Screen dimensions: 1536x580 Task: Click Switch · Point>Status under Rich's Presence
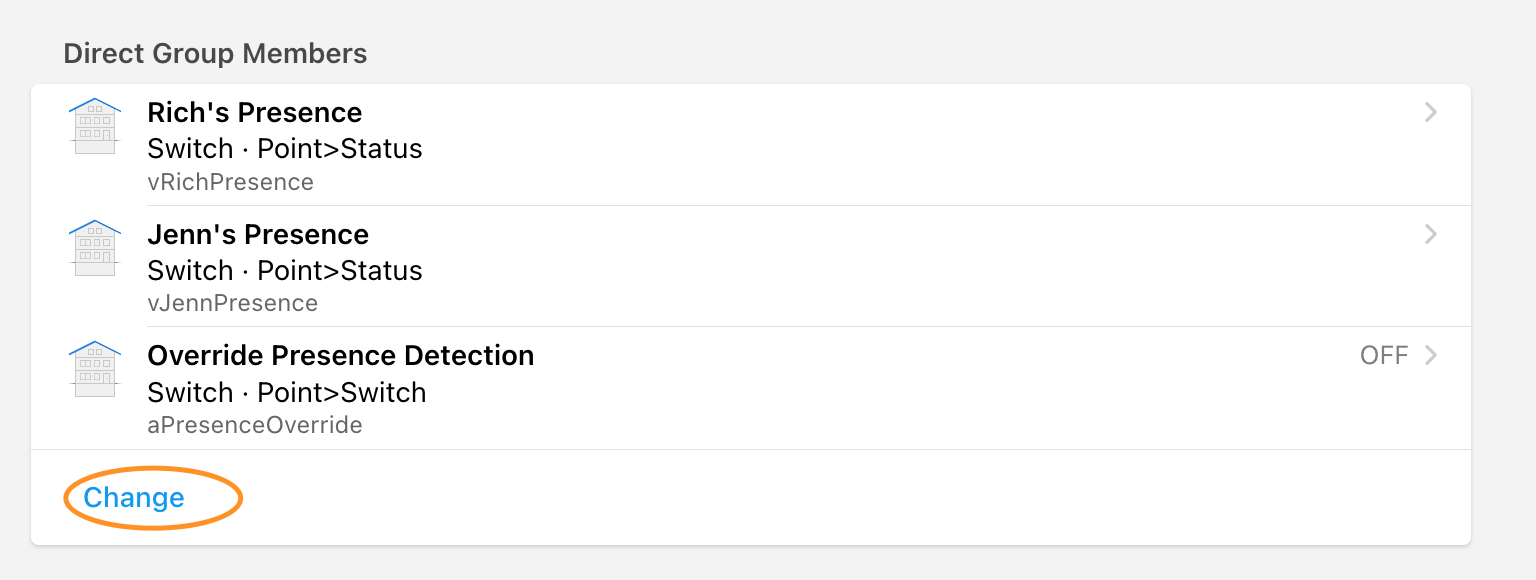pyautogui.click(x=284, y=149)

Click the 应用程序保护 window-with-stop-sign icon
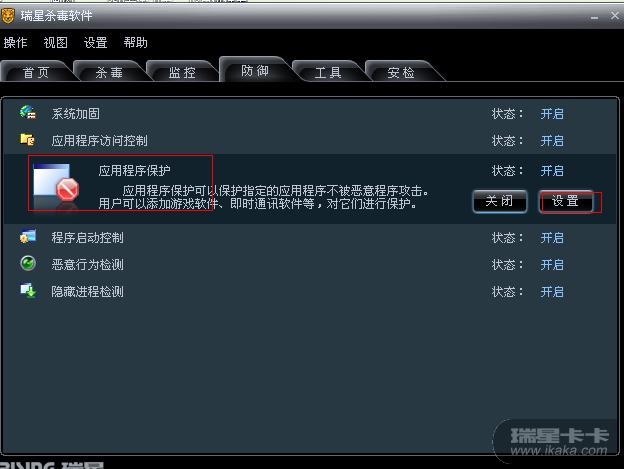point(56,184)
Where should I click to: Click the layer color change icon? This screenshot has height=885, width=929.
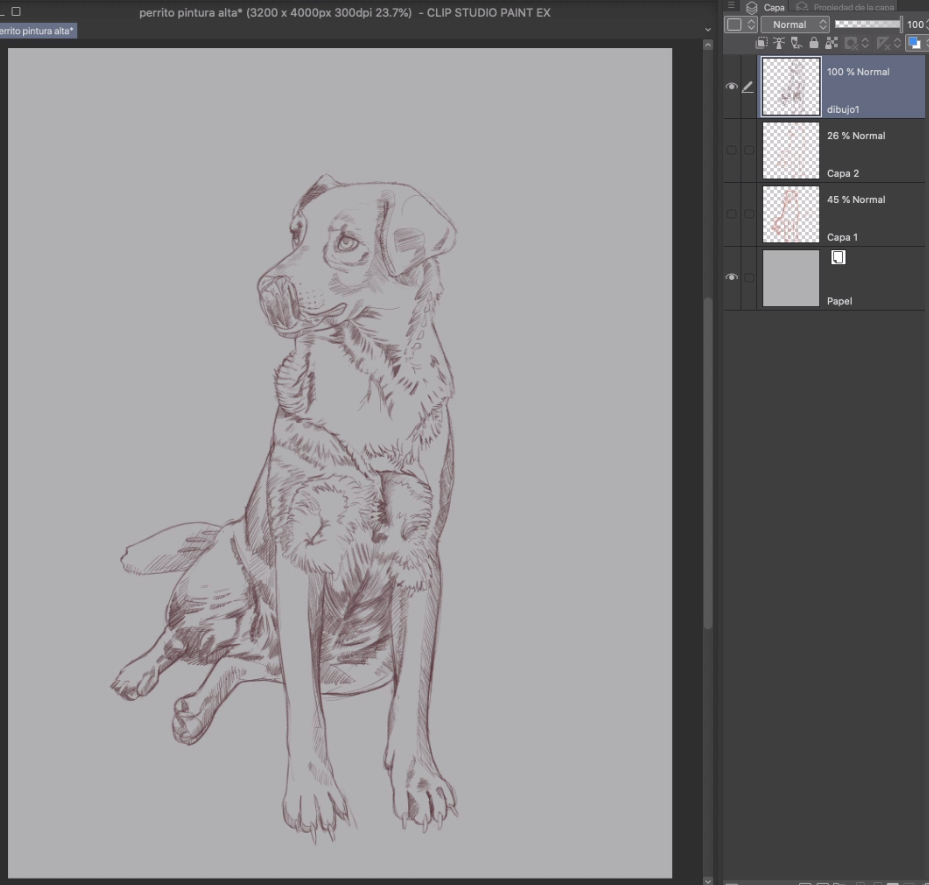pos(914,43)
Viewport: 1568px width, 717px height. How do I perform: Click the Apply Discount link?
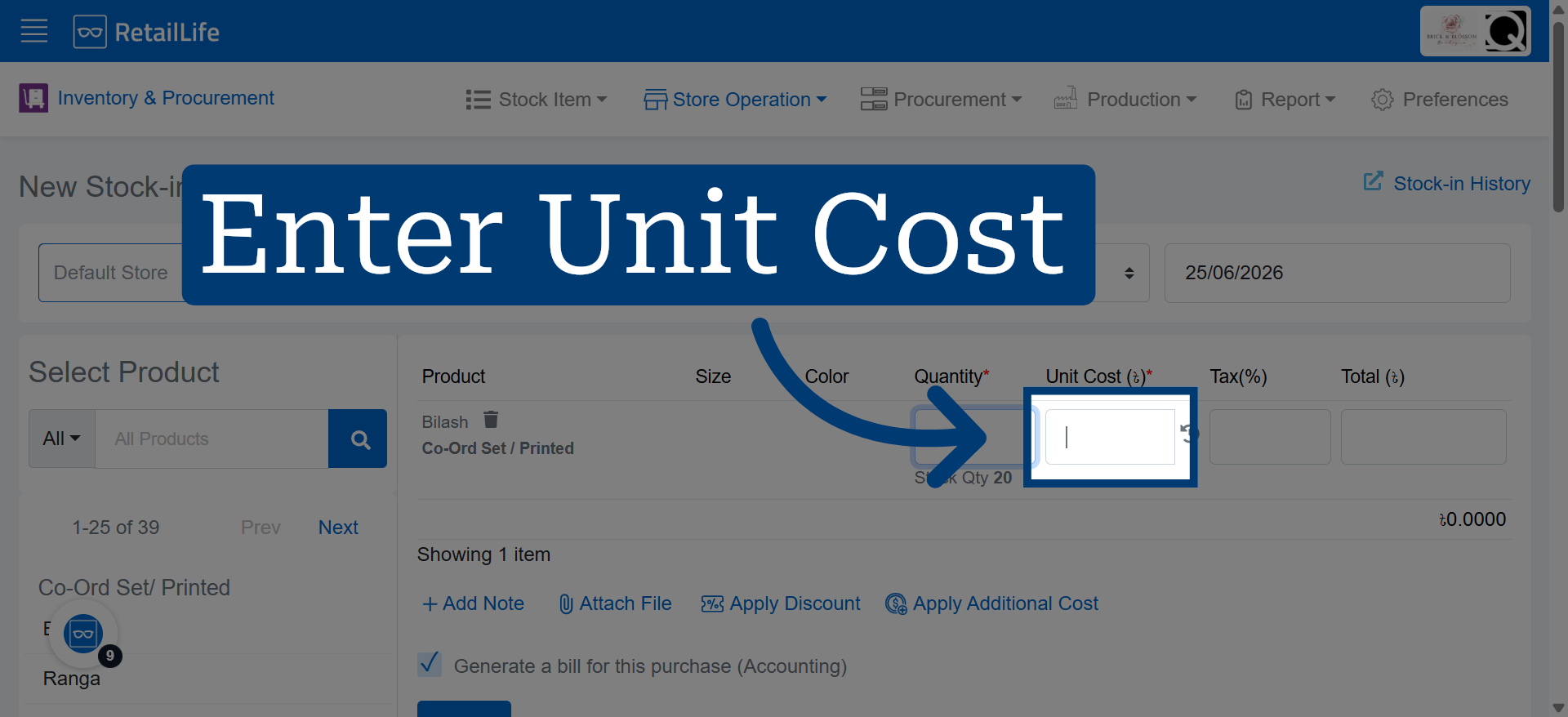click(x=781, y=603)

> **Directions for this task**:
Above are the records; copy them exactly without the pictures.

> **Output**:
Screen dimensions: 1536x580 Task: Click Switch · Point>Status under Rich's Presence
pyautogui.click(x=284, y=149)

Click the 应用程序保护 window-with-stop-sign icon
point(56,184)
Where should I click to: Click the layer color change icon? This screenshot has height=885, width=929.
pos(914,43)
Viewport: 1568px width, 717px height. How do I perform: Click the Apply Discount link?
click(x=781, y=603)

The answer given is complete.